What you need to do:
Your answer must consist of every line from the data below that includes the word "toolbar".

Given information:
--- START ---
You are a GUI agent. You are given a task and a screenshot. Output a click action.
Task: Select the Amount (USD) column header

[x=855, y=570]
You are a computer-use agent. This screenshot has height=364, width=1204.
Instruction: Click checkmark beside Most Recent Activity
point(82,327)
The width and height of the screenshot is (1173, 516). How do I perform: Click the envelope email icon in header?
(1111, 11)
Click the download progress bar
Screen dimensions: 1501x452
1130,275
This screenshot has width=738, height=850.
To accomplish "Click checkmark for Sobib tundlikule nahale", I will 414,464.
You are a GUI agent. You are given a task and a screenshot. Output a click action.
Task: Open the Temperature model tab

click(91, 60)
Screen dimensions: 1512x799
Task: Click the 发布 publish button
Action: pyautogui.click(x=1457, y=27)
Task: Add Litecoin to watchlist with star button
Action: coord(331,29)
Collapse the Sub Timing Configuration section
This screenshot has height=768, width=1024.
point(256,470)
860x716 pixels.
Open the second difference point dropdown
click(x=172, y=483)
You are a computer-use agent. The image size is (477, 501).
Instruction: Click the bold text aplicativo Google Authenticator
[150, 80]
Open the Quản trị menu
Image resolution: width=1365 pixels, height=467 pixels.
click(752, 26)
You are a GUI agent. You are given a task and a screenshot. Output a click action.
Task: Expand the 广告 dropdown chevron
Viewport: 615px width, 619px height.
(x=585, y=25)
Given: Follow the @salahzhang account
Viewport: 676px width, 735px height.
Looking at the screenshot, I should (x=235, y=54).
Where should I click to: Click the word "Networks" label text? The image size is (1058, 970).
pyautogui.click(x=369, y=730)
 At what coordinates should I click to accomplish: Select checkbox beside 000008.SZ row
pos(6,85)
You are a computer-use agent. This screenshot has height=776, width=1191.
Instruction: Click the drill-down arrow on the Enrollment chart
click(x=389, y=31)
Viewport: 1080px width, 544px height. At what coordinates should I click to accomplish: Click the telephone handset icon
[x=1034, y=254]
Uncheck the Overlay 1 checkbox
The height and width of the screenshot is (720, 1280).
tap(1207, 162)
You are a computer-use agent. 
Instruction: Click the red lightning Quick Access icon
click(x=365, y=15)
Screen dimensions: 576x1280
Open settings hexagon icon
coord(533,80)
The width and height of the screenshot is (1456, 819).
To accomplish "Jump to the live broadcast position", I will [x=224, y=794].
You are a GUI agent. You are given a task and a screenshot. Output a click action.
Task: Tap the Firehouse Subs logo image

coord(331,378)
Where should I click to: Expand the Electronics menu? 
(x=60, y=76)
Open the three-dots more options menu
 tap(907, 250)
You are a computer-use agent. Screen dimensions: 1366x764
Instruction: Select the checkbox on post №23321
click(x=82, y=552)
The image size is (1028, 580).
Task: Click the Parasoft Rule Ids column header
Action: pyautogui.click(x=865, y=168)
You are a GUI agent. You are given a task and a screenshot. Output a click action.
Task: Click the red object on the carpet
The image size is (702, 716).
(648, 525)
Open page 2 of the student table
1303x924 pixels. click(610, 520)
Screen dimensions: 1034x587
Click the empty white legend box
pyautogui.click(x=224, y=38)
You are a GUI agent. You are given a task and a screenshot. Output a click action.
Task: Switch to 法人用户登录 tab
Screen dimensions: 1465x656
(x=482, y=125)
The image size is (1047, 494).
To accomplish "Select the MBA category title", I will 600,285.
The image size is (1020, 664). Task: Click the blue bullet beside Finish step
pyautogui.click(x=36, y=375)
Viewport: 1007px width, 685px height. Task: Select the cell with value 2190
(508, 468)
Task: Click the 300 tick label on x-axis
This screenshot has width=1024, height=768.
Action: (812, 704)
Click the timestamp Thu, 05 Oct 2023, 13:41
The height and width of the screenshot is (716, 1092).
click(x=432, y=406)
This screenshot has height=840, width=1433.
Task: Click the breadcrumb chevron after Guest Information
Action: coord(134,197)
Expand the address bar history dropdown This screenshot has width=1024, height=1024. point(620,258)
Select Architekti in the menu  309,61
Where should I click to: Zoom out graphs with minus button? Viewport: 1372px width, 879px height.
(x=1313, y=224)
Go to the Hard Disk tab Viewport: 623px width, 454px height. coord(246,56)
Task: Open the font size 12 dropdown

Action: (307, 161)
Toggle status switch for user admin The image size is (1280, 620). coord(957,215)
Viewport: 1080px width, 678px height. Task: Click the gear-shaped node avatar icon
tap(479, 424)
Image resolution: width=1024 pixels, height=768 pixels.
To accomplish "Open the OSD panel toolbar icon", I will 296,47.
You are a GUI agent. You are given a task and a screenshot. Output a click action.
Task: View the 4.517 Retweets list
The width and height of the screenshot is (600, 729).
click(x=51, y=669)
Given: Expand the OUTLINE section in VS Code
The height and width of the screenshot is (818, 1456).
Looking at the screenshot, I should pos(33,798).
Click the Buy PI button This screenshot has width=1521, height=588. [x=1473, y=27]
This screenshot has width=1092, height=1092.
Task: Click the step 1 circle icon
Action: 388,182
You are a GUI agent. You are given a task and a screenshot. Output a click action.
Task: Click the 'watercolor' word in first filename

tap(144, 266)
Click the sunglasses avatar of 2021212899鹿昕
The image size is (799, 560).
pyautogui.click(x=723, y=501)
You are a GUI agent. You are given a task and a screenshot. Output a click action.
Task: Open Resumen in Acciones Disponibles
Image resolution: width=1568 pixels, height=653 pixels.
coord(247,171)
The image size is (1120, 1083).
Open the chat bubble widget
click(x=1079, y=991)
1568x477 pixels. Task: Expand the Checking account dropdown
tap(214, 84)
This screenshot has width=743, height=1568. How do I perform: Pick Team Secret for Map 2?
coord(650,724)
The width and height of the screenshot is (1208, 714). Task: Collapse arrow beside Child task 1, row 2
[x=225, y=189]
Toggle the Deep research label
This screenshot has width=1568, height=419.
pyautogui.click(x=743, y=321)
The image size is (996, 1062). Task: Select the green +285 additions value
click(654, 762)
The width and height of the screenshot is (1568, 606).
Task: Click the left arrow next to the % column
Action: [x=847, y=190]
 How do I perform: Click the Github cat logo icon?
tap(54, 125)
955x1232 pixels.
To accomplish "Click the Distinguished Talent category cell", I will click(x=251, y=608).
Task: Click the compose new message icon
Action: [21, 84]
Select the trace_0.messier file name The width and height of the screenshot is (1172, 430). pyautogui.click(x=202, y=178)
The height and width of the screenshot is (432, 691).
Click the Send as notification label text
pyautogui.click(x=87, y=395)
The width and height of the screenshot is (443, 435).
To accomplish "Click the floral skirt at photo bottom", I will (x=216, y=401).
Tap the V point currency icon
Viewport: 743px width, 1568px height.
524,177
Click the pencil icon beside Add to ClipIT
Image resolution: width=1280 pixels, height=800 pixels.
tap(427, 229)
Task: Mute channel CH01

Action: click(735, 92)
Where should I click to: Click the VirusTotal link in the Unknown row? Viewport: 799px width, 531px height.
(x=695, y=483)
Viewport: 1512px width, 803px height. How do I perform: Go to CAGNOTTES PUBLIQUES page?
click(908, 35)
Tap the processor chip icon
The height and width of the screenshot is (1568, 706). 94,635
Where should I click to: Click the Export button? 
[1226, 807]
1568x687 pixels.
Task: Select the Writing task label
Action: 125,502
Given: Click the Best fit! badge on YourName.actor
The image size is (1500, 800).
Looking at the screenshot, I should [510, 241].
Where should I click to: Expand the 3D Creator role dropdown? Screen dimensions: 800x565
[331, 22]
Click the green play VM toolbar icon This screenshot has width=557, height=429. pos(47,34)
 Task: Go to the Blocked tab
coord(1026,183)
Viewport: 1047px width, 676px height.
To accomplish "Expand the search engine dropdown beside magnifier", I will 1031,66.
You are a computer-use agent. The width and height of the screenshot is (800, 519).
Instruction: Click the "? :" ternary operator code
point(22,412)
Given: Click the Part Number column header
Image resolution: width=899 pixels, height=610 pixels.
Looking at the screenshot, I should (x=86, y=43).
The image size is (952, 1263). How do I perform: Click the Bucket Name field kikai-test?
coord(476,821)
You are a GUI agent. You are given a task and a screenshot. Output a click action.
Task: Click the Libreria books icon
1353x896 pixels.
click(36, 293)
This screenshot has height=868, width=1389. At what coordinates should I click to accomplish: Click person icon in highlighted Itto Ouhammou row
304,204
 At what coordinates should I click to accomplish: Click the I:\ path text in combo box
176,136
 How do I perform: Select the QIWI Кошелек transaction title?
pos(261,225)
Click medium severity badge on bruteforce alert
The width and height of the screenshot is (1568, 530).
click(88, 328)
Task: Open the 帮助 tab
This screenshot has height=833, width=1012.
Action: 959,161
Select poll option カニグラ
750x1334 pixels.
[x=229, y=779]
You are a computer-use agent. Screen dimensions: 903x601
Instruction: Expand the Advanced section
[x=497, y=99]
--- END ---
Solved exercise:
To accomplish "Open the OSD panel toolbar icon", I will 296,47.
Click the green play VM toolbar icon This screenshot has width=557, height=429. pos(47,34)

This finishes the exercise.